5. Stock Up In Measured Amounts
Stocking up on alcohol is the fastest route to sabotaging your Responsible Drinking goals. So set a limit for how much alcohol you buy at a time. Buy only the amount of alcohol that meets your safe alcohol limit to avoid binge-drinking at home. There are plenty of packaging options available today that are in fact, ideal for those looking to cut down their alcohol intake. Pints, crowlers and individual cans offer single servings usually and can be easier to keep track of.
6. Try NOLO Beer Options
Gone are the days when alcohol-free beers were perceived as ‘soft drinks’ or ‘bland, tasteless beer’. Now, they are an established beverage category with a USP that empowers consumers with the freedom of choice.
Rising health concerns, changing consumer habits, tight restrictions on alcohol and now, the pandemic are some of the factors that have been responsible for driving growth in the no and low-alcohol (NOLO) beer segment. But beer makers are also attributing this skyrocketing growth to the overall progress and improvement in the flavour and quality of alcohol-free beers – many of which used to be described as either “too yeasty” or “too watery”. Brewers are now working extra hard to cut down artificial aromas and sweeteners used to mimic the quality of alcohol-containing beers brewed via fermentation. Some brewers have also started exploring manufacturing processes that permit the gentler removal of alcohol, thus retaining the taste of the beer.

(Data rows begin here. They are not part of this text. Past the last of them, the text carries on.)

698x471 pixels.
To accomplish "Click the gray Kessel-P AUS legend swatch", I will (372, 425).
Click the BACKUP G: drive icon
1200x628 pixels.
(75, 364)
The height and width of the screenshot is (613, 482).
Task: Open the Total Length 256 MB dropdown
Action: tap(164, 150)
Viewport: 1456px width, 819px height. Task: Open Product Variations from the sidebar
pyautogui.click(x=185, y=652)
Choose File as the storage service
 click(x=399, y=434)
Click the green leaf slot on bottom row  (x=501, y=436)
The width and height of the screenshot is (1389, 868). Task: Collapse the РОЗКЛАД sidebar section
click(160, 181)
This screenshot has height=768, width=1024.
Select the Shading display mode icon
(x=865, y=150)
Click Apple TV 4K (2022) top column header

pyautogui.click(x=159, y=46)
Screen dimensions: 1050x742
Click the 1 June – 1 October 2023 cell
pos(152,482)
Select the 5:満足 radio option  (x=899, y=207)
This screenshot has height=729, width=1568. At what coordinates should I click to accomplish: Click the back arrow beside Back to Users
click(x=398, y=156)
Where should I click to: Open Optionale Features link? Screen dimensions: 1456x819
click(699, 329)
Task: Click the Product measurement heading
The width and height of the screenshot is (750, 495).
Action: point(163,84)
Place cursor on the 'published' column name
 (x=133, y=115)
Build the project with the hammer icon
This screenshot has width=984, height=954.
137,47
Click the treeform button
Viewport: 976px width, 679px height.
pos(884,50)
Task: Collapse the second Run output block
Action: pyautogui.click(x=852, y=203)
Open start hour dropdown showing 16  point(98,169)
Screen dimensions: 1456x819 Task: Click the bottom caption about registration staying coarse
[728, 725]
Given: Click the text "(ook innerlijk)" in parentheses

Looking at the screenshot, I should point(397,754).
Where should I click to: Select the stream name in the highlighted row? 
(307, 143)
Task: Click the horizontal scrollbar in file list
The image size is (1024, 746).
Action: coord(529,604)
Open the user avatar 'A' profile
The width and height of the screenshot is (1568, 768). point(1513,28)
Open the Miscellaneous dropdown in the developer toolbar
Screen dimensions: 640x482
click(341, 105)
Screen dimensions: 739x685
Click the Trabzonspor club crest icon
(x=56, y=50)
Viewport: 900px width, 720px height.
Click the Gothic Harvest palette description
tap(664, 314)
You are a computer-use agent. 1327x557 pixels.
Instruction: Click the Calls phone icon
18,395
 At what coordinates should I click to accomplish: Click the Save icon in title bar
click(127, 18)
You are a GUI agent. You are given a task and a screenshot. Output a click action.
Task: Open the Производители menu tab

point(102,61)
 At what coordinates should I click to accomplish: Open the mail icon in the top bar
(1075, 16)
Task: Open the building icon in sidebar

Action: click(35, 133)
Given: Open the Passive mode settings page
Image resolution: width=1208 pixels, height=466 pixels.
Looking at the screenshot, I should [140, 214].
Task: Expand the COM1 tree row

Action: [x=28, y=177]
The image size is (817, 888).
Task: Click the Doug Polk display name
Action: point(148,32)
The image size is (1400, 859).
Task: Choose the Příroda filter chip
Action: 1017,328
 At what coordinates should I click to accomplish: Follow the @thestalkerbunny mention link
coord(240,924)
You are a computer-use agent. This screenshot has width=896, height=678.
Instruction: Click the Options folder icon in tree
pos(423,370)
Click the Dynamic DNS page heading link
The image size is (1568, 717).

So if you find yourself craving beer in the middle of a particularly rough day, give no and low alcohol beers a chance! They’ll give you the same experience sans the hangover!
7. Diversify Your Self Care Activities
Dealing with prolonged periods of uncertainty and disruption takes a toll on our mental as well as physical health. With a complete obliteration of interpersonal connections and the usual structure of routine we were all once so used to – we need to be asking ourselves if we are taking care of ourselves enough.
Identify a list of things that help boost your mood and keep your spirits positive. Explore a new hobby, try a literary genre that you’ve never checked out before and keep your muscles active with regular stretches and indoor exercises. Having a strong sanity plan in place can help you survive these hard times without leaning heavily on alcohol.
Note: When making the decision to reduce your alcohol intake, consult with your healthcare expert to find out whether you’re a suitable candidate for controlled drinking. For instance, if you’re very young, pregnant, planning a pregnancy, breastfeeding, on medication or prone to frequent mood swings and depression, steering clear from alcohol is the best as it can be detrimental to your physical and mental health. Similarly, those with a history of addiction problems or living with family members battling an addiction or mental health issue should also avoid alcohol altogether.
While many people cut down on their alcohol intake without medical or therapeutic help, it is advisable to discuss your alcohol intake with your family doctor before trying to change it. Sometimes, depending on how much you have been drinking recently, it may not even be safe or realistic to quit cold turkey, and your doctor can prescribe medications or refer you to a treatment program. If, however, you realize you should quit completely, talk to your doctor about getting help with quitting alcohol and staying sober.